Everyone knew everyone in my sixth form, and once we moved to our proper building (a converted fire station, complete with the original poles!), we had an awesome space too. Our little community was lovely – charity cake sales and school-wide inside jokes all over the place.

Intuitively, we all knew that uni is much bigger than our sixth form, but it hit me more once I got to uni. According to the university website, I’m one of 4726 people who started at Warwick in October 2015. By comparison, I was one of 48 who completed A-levels at my sixth form in June 2015… that’s a big change, and let me tell you, it’s pretty weird to walk into a lecture on your first day and think about how many times your sixth form could fit into MS02.

The change in size of the pool of people you could expect to see in a day makes a big change from sixth form. It goes without saying that I’ll never know the names of everyone in my year now. You’d probably have to start baking a few months in advance if you ever wanted to sell a cake to everyone. There’ll never be all the little in-jokes tying everyone together*. Without trying to sound too edgy, it’s very possible to feel lonely in a crowd.

But that’s not a bad thing. It just means that there are so many more ways of experiencing Warwick – 4726 people, each with their own “Warwick experience”. The beauty of being in such a big place is that you can tailor your experience of the Warwick community to fit you, and it’s absolutely what you make it. There’s not even just one Warwick community, so you don’t have to be bound by what everyone else is doing.

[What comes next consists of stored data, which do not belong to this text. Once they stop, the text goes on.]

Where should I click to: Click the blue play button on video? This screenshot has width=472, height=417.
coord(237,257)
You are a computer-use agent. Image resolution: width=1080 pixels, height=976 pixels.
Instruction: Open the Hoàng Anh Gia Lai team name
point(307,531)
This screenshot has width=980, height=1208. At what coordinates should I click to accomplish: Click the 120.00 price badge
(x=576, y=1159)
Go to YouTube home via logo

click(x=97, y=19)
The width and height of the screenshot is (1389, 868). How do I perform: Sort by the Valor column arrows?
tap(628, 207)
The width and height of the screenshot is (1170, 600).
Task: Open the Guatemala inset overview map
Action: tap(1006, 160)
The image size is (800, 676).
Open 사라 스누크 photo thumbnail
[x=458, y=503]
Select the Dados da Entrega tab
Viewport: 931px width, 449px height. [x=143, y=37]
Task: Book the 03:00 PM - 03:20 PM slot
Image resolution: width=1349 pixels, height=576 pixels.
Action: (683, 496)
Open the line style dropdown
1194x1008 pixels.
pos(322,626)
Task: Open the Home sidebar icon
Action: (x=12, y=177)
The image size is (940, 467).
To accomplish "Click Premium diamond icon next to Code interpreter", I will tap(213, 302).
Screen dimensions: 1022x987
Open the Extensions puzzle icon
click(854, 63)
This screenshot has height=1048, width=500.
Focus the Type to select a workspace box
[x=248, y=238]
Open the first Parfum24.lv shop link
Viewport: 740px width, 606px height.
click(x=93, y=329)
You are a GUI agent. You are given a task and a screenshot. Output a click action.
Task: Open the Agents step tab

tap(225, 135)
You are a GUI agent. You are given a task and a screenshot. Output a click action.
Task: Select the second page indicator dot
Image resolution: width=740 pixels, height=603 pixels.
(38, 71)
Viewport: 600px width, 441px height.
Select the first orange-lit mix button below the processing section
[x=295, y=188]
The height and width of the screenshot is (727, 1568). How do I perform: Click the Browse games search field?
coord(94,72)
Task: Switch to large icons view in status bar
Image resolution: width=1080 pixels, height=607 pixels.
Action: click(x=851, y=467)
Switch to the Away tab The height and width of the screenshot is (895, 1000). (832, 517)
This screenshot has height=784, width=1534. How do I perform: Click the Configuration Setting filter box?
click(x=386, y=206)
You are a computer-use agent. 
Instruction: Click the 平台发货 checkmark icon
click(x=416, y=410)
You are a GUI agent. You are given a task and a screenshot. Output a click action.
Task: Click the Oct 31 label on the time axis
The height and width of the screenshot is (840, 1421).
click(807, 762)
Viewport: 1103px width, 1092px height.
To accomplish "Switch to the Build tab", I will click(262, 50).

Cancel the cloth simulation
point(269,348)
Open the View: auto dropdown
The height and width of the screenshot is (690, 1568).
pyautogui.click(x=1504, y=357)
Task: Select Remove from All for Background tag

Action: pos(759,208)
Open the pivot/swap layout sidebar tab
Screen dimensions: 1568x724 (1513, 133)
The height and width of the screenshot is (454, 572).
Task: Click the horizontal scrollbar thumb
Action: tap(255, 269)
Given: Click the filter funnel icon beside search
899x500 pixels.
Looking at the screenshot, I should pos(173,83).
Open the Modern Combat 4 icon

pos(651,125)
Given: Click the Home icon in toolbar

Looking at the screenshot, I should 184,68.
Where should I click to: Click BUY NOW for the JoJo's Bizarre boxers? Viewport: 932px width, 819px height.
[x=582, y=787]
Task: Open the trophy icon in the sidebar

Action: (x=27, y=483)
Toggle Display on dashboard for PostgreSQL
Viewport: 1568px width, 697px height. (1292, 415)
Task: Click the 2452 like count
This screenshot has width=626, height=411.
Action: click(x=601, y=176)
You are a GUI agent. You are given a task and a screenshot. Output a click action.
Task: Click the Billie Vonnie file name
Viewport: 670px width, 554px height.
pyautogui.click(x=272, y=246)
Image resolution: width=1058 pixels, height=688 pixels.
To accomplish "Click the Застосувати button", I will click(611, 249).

If you’re worried about moving to a place so much bigger than you’re used to, I’d strongly encourage you to look into societies and sports, because every single one has its own unique community, and they’re rarely massive. There’s probably about 40 people who go to QuizSoc regularly enough that I know their name, and there’s less than 20 who are very regular – one of my friends put it best: “these are my people”. It’s also worth looking into a part-time job – I joined the Warwick Welcome Service and Widening Participation team, and I’ve met a lot of great people while working on jobs with them. I know that it can be tempting to hide in your room and not talk to anyone because there are thousands of people and that’s kind of terrifying, but joining clubs and societies really does help. It feels way less like a crowd when you know a few of the faces.

The flat you live in; the societies you join; the subject you do; the jobs you work; the sports you play; the nights you go out – everything changes the people you’ll meet and the in-jokes you’ll have. And even if it takes a while, you’ll probably find a niche.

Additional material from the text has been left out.